Personal information
- Full name: Diego Campo González
- Date of birth: 16 November 2001 (age 24)
- Place of birth: Torrelavega, Spain
- Height: 1.76 m (5 ft 9 in)
- Position: Attacking midfielder

Team information
- Current team: Gimnástica Segoviana
- Number: 23

Youth career
- Colegio El Salvador
- Gimnástica de Torrelavega
- Bansander
- 2018–2020: Racing Santander

Senior career*
- Years: Team / Apps / (Gls)
- 2020–2024: Racing B / 119 / (14)
- 2023–2024: Racing Santander / 1 / (0)
- 2024–2025: Gimnástica de Torrelavega / 31 / (2)
- 2025–: Gimnástica Segoviana / 21 / (0)

= Diego Campo =

Spanish footballer

Diego Campo González (born 16 November 2001) is a Spanish footballer who plays as an attacking midfielder for Segunda Federación club Gimnástica Segoviana.

==Career==
Born in Torrelavega, Cantabria, Campo joined Racing de Santander's youth setup in 2018, from Club Bansander.
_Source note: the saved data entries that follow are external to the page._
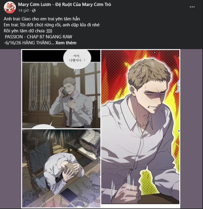Screen dimensions: 203x209
Task: Open the panel of man clutching his head
Action: click(61, 168)
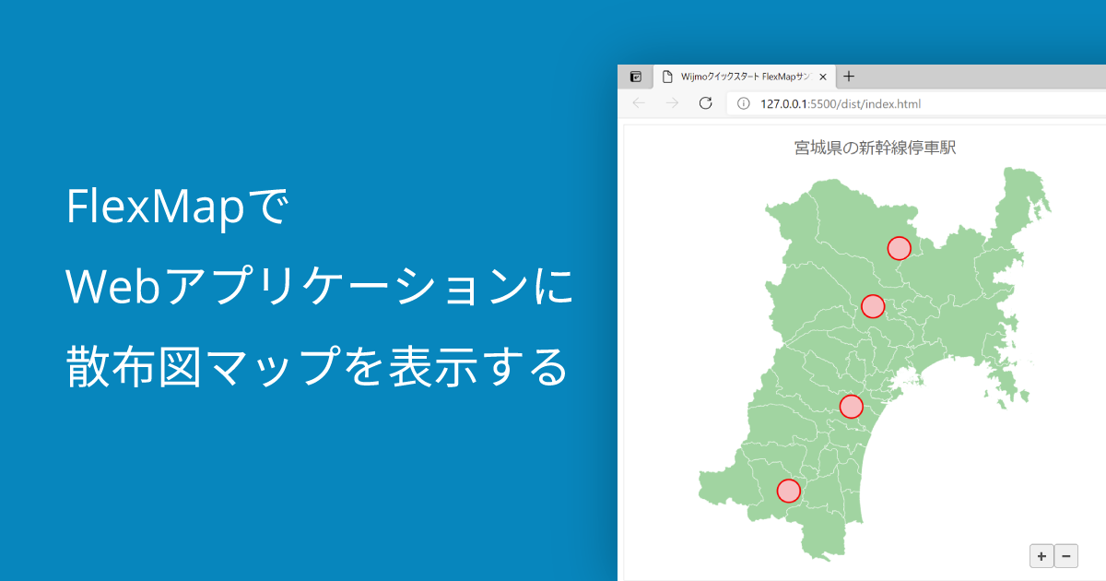The width and height of the screenshot is (1106, 581).
Task: Close the Wijmoクイックスタート tab
Action: pyautogui.click(x=823, y=77)
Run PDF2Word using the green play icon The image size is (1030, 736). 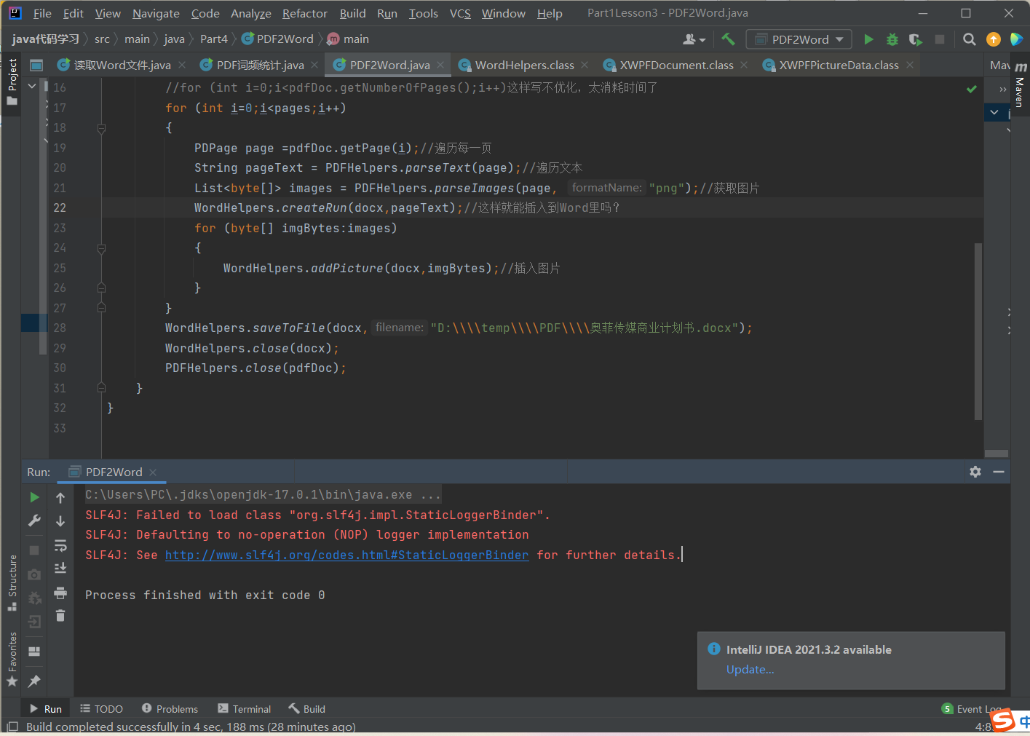(x=868, y=39)
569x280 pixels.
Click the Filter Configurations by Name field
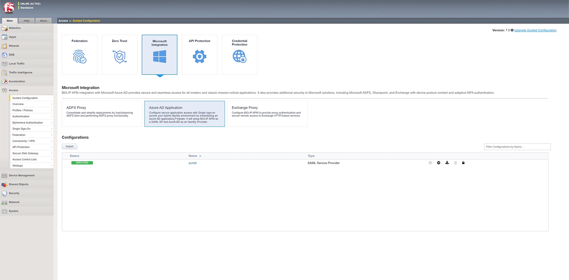[517, 147]
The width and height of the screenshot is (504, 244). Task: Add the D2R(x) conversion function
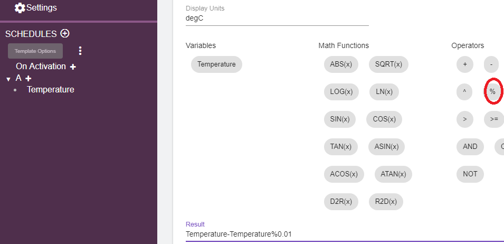pyautogui.click(x=341, y=201)
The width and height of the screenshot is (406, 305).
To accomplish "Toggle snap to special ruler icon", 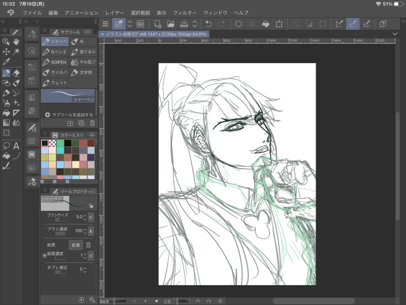I will (x=353, y=24).
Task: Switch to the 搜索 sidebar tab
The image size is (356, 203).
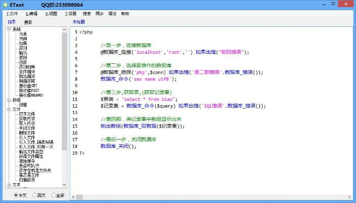Action: click(28, 22)
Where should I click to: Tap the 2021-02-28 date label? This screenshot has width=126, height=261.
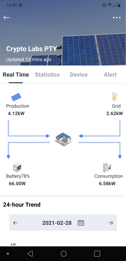(57, 223)

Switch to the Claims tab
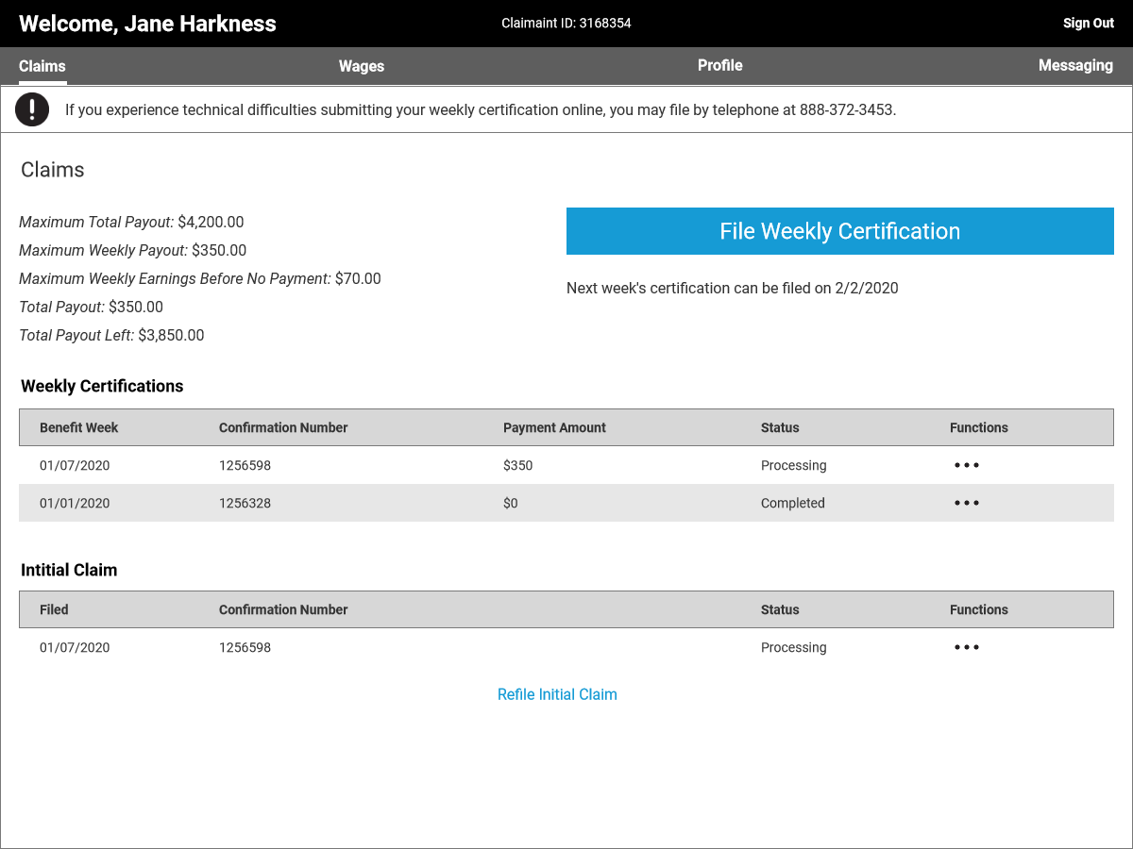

He made his senior debut with the former's reserves on 19 July 2020, coming on as a late substitute in a 1–1 away draw against Gimnástica de Torrelavega, for the Tercera División play-offs.

Campo scored his first senior goal on 24 October 2020, netting the B's opener in a 2–2 home draw against SD Textil Escudo. He made his first team debut on 16 December 2023, replacing Iván Morante late into a 3–3 Segunda División away draw against CD Eldense.